### [Instructions for the task]
Retype each line of the material below word for word; pictures stay out.

### [Records]

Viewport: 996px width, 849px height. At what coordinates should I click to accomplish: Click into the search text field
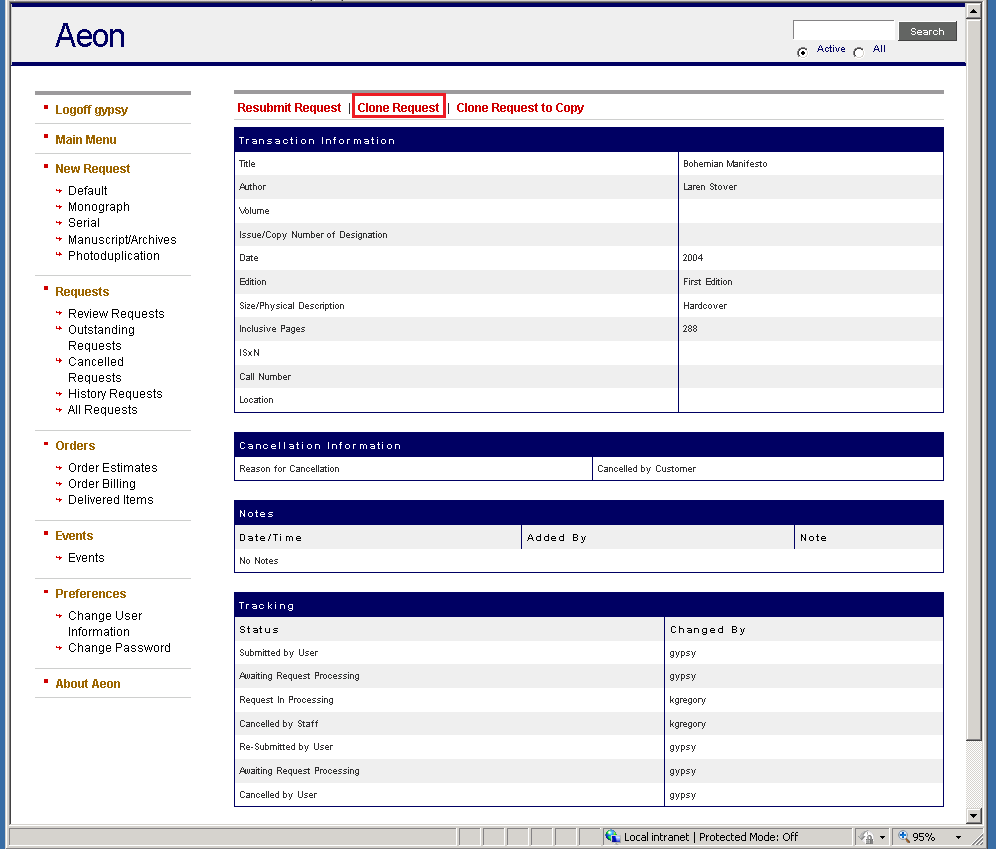click(843, 31)
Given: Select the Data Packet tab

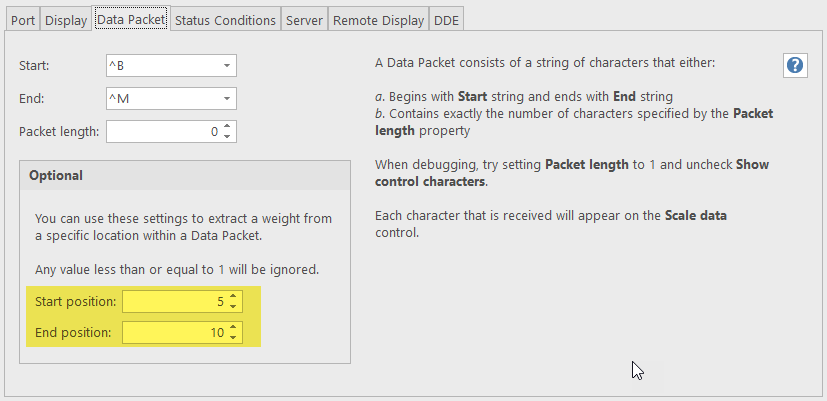Looking at the screenshot, I should (131, 19).
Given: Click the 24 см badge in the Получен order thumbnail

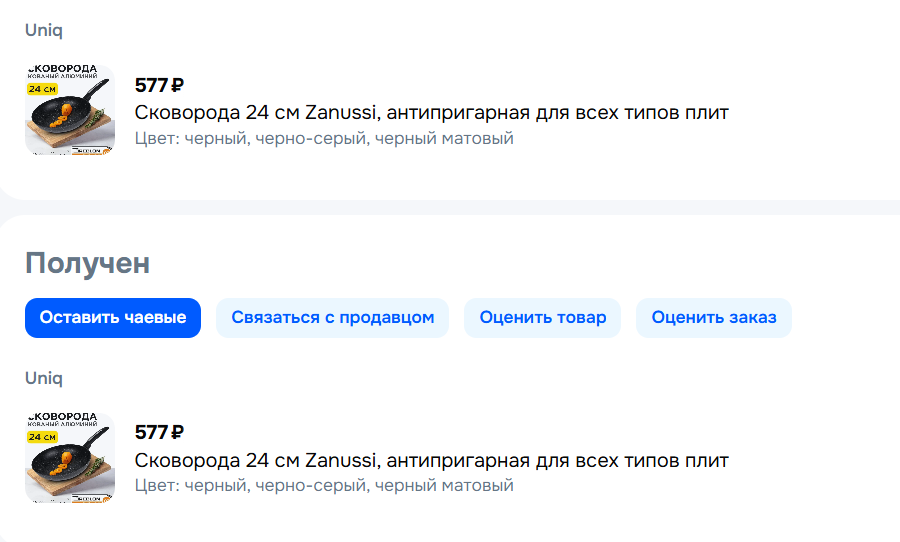Looking at the screenshot, I should coord(42,437).
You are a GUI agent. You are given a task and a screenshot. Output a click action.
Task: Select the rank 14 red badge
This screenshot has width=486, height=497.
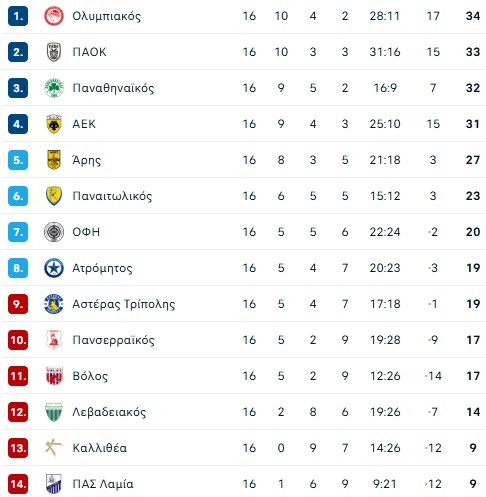click(18, 484)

### [Answer to the problem]
Viewport: 996px width, 849px height. At what coordinates should I click to accomplish: Click into the search text field
click(843, 31)
Given: Select the Data Packet tab

Looking at the screenshot, I should (131, 19).
Given: Click the 24 см badge in the Получен order thumbnail

Looking at the screenshot, I should coord(42,437).
You are a GUI agent. You are given a task and a screenshot. Output a click action.
Task: Select the rank 14 red badge
This screenshot has width=486, height=497.
click(18, 484)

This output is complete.